Question: bedtools questions ! can't sort/index by samtools after bedToBam command
gravatar for zhaizhaoyu7
5 weeks ago by
zhaizhaoyu70 wrote:

Hi all ! After I use STAR to alignment , I got the BAM file , this BAM file could index successfully by samtools , but after converting this BAM file to BED with command

 bedtools bamtobed -i sample.bam > sample.bed

and then,I use bedtobam convert it to bam

 bedtools bedtobam -i /sample.bed -g genome > new_sample.bam

I want to index this new BAM ,so I run

samtools index new_sample.bam

But I got this error finally

[E::hts_idx_push] Unsorted positions on sequence #1: 248926319 followed by 127352

samtools index: failed to create index for "new_sample.bam"
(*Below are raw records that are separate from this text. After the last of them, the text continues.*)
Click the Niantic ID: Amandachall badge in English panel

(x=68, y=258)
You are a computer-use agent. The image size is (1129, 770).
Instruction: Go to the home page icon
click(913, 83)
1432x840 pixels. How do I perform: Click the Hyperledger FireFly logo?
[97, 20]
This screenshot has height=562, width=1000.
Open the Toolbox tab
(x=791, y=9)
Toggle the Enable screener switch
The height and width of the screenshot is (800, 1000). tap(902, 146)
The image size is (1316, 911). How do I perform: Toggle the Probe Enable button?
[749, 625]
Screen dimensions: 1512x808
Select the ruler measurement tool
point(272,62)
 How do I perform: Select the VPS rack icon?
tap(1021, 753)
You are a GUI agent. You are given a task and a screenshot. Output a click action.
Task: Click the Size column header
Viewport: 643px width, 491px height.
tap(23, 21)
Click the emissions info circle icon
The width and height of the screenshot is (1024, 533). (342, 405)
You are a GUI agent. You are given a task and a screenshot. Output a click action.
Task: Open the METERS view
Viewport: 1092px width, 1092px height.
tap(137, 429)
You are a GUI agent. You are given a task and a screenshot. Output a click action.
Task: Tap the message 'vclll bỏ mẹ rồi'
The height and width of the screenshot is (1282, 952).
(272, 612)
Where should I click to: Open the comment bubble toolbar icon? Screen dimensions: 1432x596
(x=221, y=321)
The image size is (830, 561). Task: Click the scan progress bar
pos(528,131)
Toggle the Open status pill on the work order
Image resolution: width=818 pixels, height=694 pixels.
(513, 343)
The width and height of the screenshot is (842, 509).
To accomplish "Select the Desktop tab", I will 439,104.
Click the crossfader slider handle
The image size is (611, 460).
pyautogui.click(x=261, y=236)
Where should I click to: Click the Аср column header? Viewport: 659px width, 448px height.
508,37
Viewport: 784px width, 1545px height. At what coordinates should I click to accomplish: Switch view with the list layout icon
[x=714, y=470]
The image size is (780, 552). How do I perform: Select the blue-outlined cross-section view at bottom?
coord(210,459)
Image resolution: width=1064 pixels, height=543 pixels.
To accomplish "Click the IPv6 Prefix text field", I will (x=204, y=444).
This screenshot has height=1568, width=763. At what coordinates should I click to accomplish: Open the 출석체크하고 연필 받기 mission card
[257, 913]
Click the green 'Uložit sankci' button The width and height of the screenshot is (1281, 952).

Why? Is there any wrong that makes this happen? How I can fix this problem ?

And I try to use samtools view to see what happen,but I got this,here is the command and error

samtools view -h new_sample.bam | head -10

@HD VN:1.0 SO:unsorted

@PG ID:BEDTools_bedToBam

VN:Vv2.29.2 [main_samview] truncated file.

And samtools sort failed either

samtools sort: truncated file. Aborting

BTW:samtools version=1.9 bedtools version=2.29.2

I new to NGS ,any reply is greatly appreciated!

rna-seq software error • 126 views
ADD COMMENTlink written 5 weeks ago by zhaizhaoyu70

the command you posted does not look right, that slash in front of sample.bed indicates a file in the root of you computer, most likely it is not what you ran:

bedtools bedtobam -i /sample.bed -g genome > new_sample.bam

overall something is not quite right with your sam file. Investigate the SAM file you've created.

samtools view new_sample.bam

the follow the errors if you get any

ADD REPLYlink modified 5 weeks ago • written 5 weeks ago by Istvan Albert ♦♦ 85k

Thanks for your reply!

I cut my absolute path because it's too long ,sorry that I left a '/'.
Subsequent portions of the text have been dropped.